Pintado nos primeiros anos do projeto Distrito Mooca, que quer revitalizar a antiga zona fabril, o grafite apela ao passado de imigração italiana para contrastar a tradição com as ambiciosas iniciativas gastronômicas, coqueteleiras e artísticas que têm atracado por ali há pelo menos meia década.
Hoje, um ano após uma pandemia que castiga brutalmente esses e outros setores, o boom moderninho que tomava o bairro parece ter hibernado. Promessas da era pré-Covid, como a padaria artesanal Casa Levi, a cervejaria Daoravida e o restaurante Borgo Brace, sucumbiram à doença, impondo um hiato à abertura da Mooca para o público além da zona leste —algo que era dado como certo pelo setor.
Dono de dois estabelecimentos-chave do Distrito Mooca, o chef Fellipe Zanuto lamenta a “freada” na tendência de inaugurações do bairro. Ali na região fabril, ele administra hoje os restaurantes Hospedaria e A Pizza da Mooca —até a chegada da pandemia, ele também comandava o Cantina, no Museu da Imigração, que fechou as portas.
“Nós sofremos, com certeza. A cidade inteira sofreu. No caso do Hospedaria, perdemos muitos clientes de empresas, que iam almoçar lá. E nós nunca tivemos uma estrutura forte de delivery, porque a gente gosta de receber as pessoas”, diz Zanuto. Ele estima que, desde a reabertura, a clientela tem ficado cerca de 40% abaixo dos tempos pré-Covid.
Mesmo assim, ele e outros empreendedores da região se mantêm otimistas. É verdade que a Covid-19 desacelerou as inaugurações e diminuiu o fluxo de gente de fora do bairro, mas Zanuto diz que já tem percebido uma nova procura de empresários forasteiros pela região. Eles olham imóveis com intenção de se juntarem ao boom gastronômico dali.
Parte do público mooquense de fato já vem ensaiando uma volta à normalidade —de forma destemida e menos segura do que autoridades e os protocolos sanitários consideram ideais, é verdade.
Num passeio pelas entranhas que rodeiam a avenida Paes de Barros, a principal via do bairro, uma infinidade de barzinhos recebe, à noite, um público considerável, que parece não se espantar com a Covid nem com o inverno.
Alguns estabelecimentos colecionam aglomerações e velhos hábitos permanecem, com música alta e gente amontoada nas calçadas. O copo de cerveja aparece na mão e serve não apenas para molhar a garganta, mas também para justificar a ausência da máscara. Nem parece que estamos na região da cidade em que a Covid mais matou pessoas, proporcionalmente, nos três primeiros meses do ano.
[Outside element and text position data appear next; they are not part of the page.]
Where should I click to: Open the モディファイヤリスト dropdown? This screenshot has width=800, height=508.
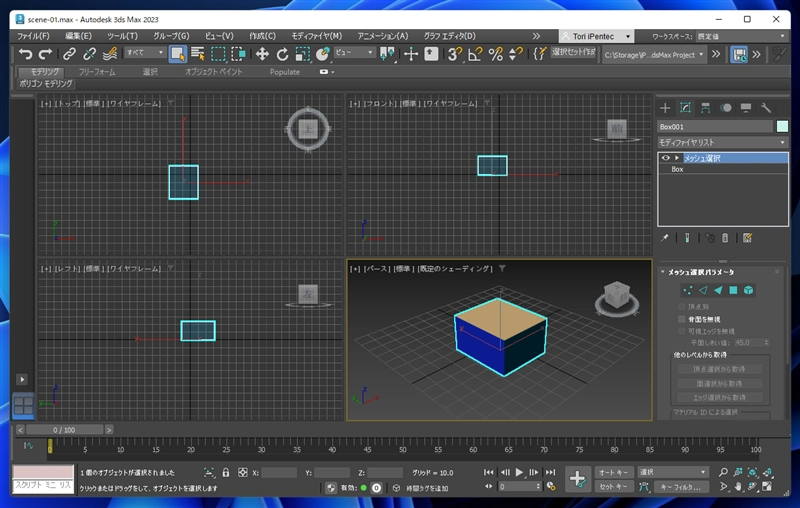pyautogui.click(x=722, y=142)
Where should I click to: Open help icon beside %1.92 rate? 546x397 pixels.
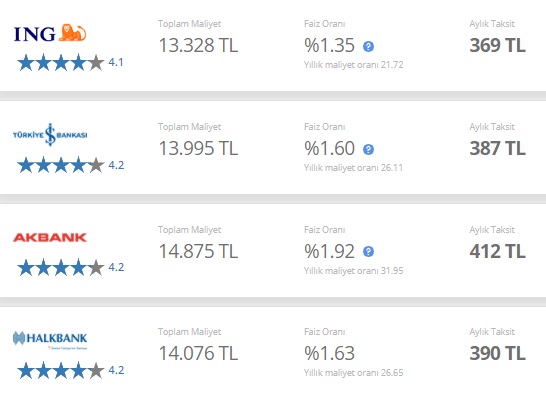(368, 251)
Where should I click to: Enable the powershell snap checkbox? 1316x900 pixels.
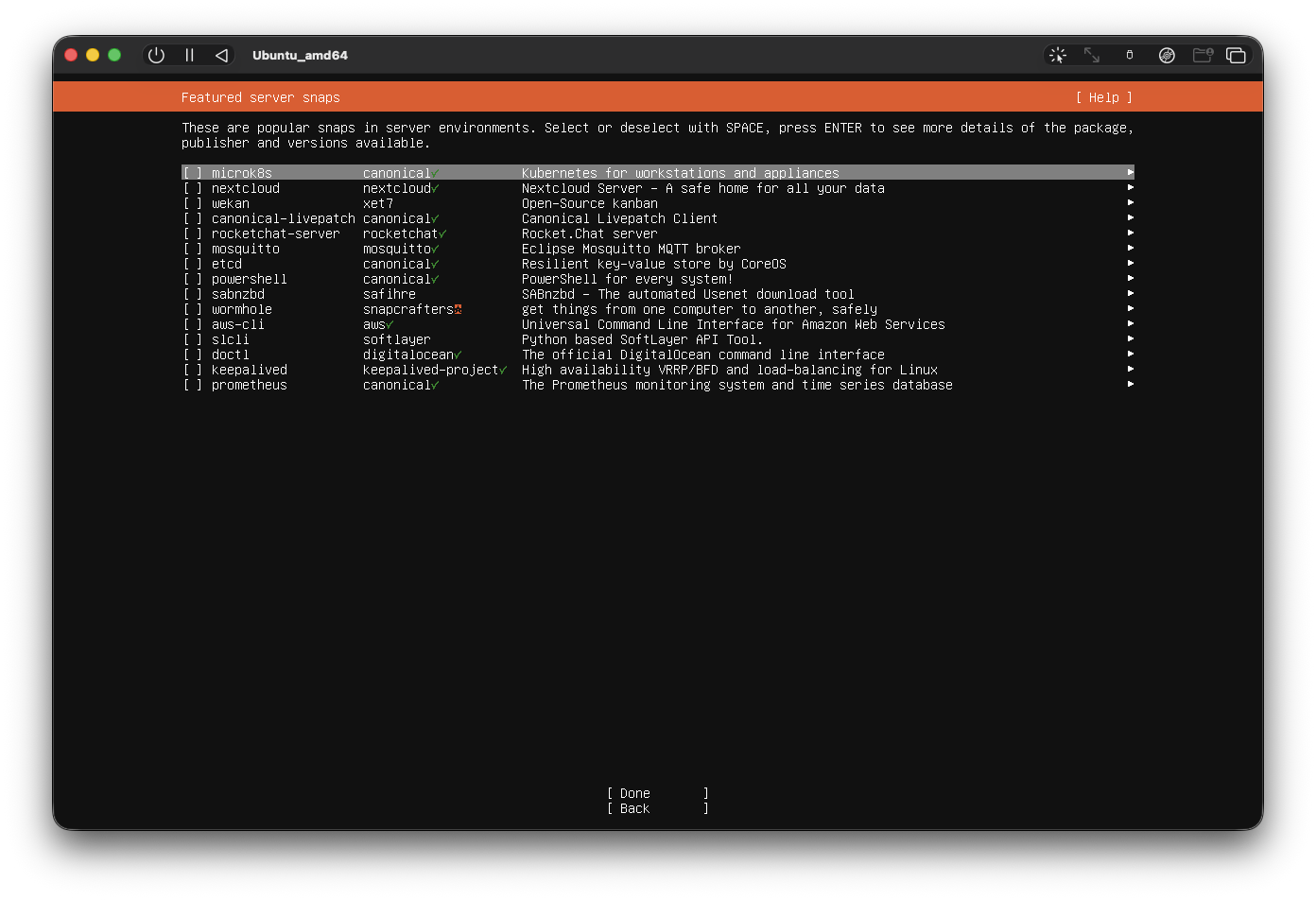(x=193, y=279)
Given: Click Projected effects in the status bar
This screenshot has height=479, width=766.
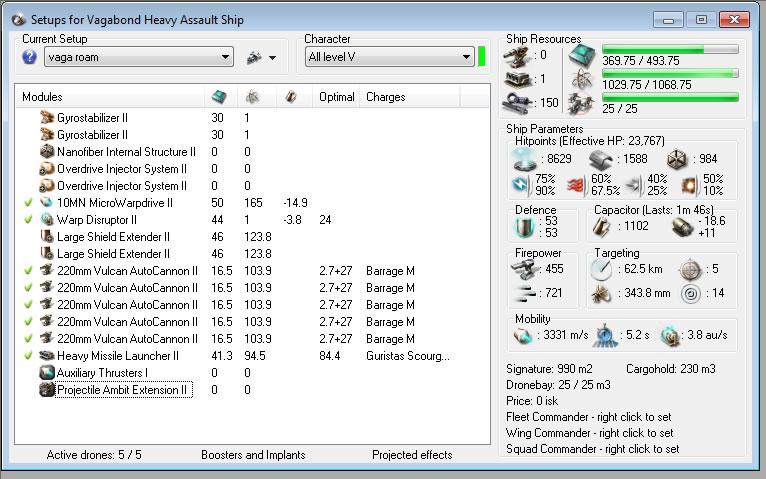Looking at the screenshot, I should coord(412,455).
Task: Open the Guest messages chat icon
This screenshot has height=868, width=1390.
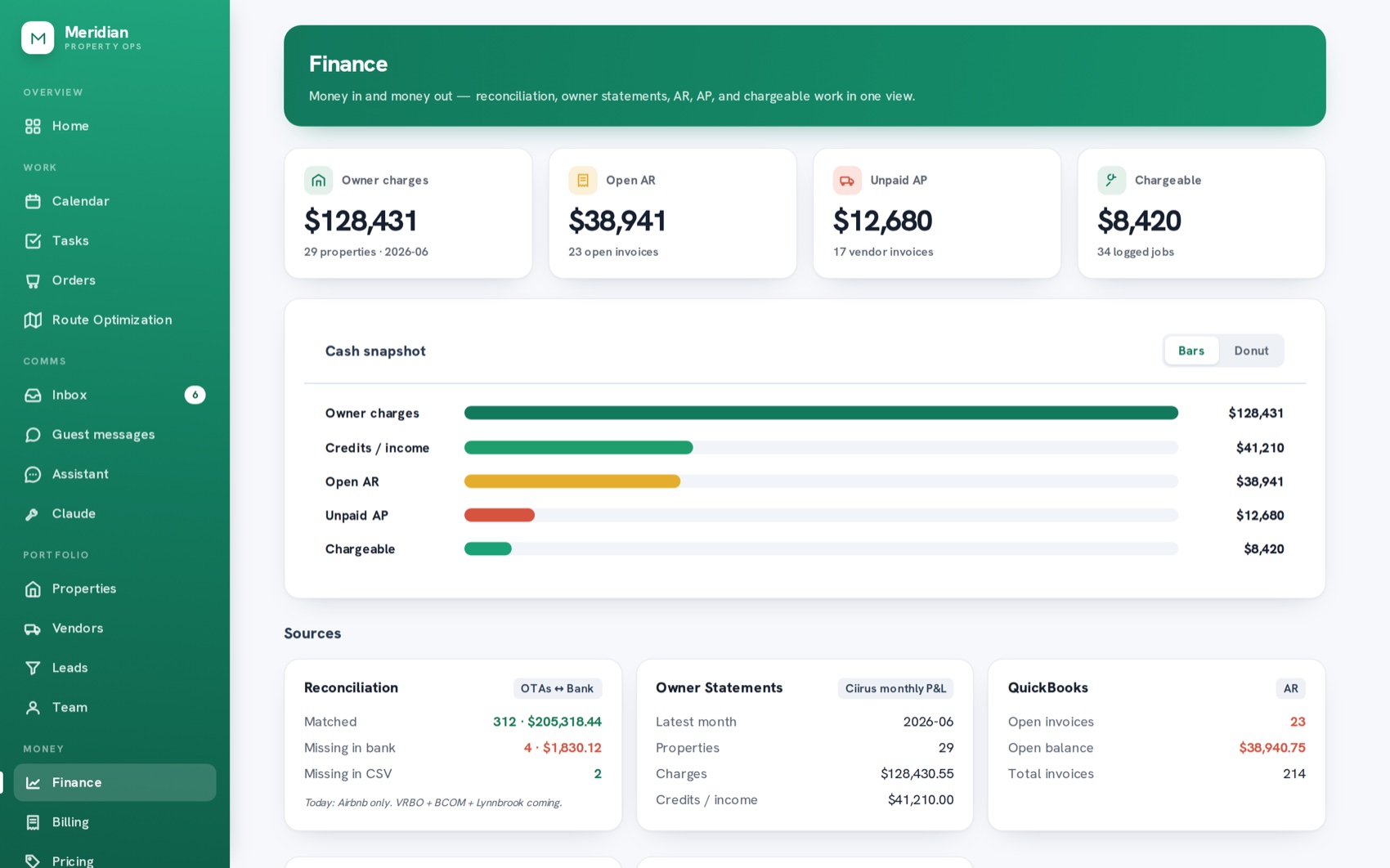Action: tap(33, 435)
Essa é uma cena que se repete não muito longe dali, um pouco à frente na Radial Leste. Bairro com perfil próximo do da Mooca, o Tatuapé se impõe verticalmente com seus prédios residenciais, que fizeram dele referência em trânsito parado e terreno fértil da especulação imobiliária.
Mooca e Tatuapé também estão unidos pelo perfil de seus habitantes. Os dois são bairros que, antes da Covid, costumavam exportar trabalhadores para outras regiões. Mas com o home office, a população economicamente ativa deles tem passado mais tempo próxima de casa.
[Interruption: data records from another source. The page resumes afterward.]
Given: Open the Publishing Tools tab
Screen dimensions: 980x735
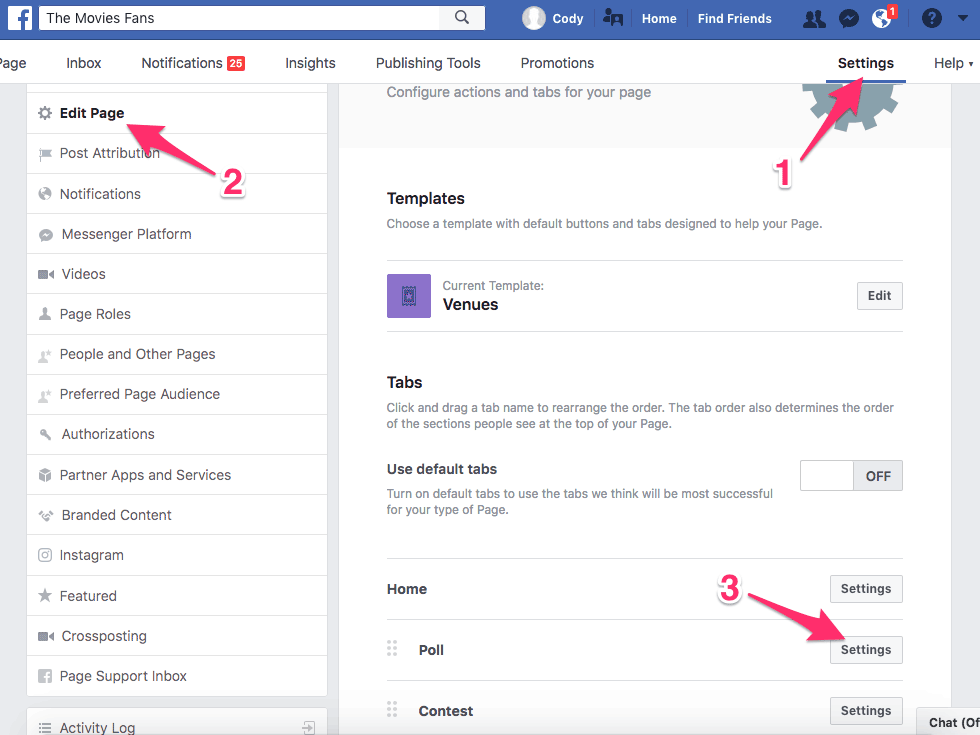Looking at the screenshot, I should coord(428,62).
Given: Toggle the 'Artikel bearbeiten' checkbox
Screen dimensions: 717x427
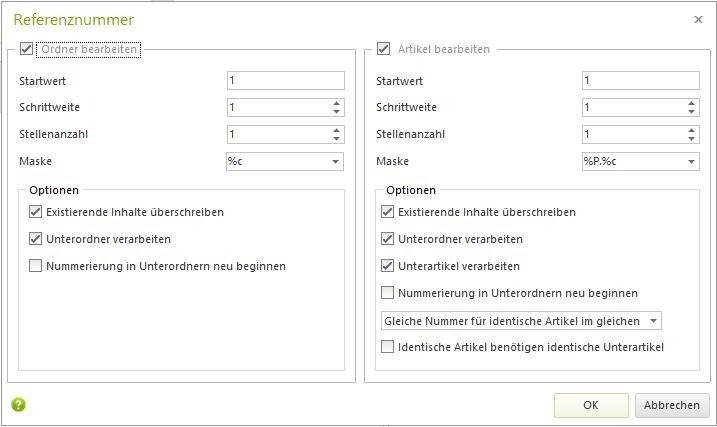Looking at the screenshot, I should pos(383,48).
Com isso, aumentou o investimento do comércio local em plataformas de delivery e floresceram as dark kitchens —restaurantes que trabalham apenas com entrega. Marcas badaladas de outros cantos abriram unidades ali, caso das lanchonetes Patties, Z Deli e Zé do Hambúrguer e dos nipônicos NKK e Sarumon.
Apesar dos fechamentos e da lentidão nos negócios, essas novidades mostram que a onda moderninha que invadiu Mooca e Tatuapé nos últimos anos pode não ser vencida pela Covid. Assim como o Clube Atlético Juventus, que também espera não sucumbir.
Localizado na rua Javari, o tradicional estádio Conde Rodolfo Crespi não abriga mais filas intermináveis de torcedores em busca dos cannoli. Já o canto apaixonado entoado por um mar de gente vestida de grená se calou, e os atletas, quando jogam, é para a arquibancada vazia. Com a pandemia, o clima festivo foi embora e o estádio adormeceu, mas não sem soar um alarme.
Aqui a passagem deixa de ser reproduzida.